Cutaneous features are not seen in acute intermittent porphyria (AIP) or the very rare aminolevulinic acid dehydratase (ALA-D) deficient porphyria. Erythropoieticprotoporphyria and congenital erythropoietic porphyria are characterized by porphyrins produced mainly in the bone marrow. The reminder are primarily hepatic porhyrias.
Excessive concentrations of porhyrins exposed to day-light generate free radicals, leading to cell membrane damage and cell death.

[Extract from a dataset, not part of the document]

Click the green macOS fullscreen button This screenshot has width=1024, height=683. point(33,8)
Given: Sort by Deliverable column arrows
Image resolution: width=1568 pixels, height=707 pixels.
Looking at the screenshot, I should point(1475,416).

The type of cellular damage depends on the solubility and tissue distribution of the porphyrins. Two main patterns of skin damage are seen in the porphyries: 1. accumulation of water soluble uro- and coproporphyrins leads to blistering. 2. accumulation of the lipophilic protoporphyrins leads to burning sensations in the exposed skin.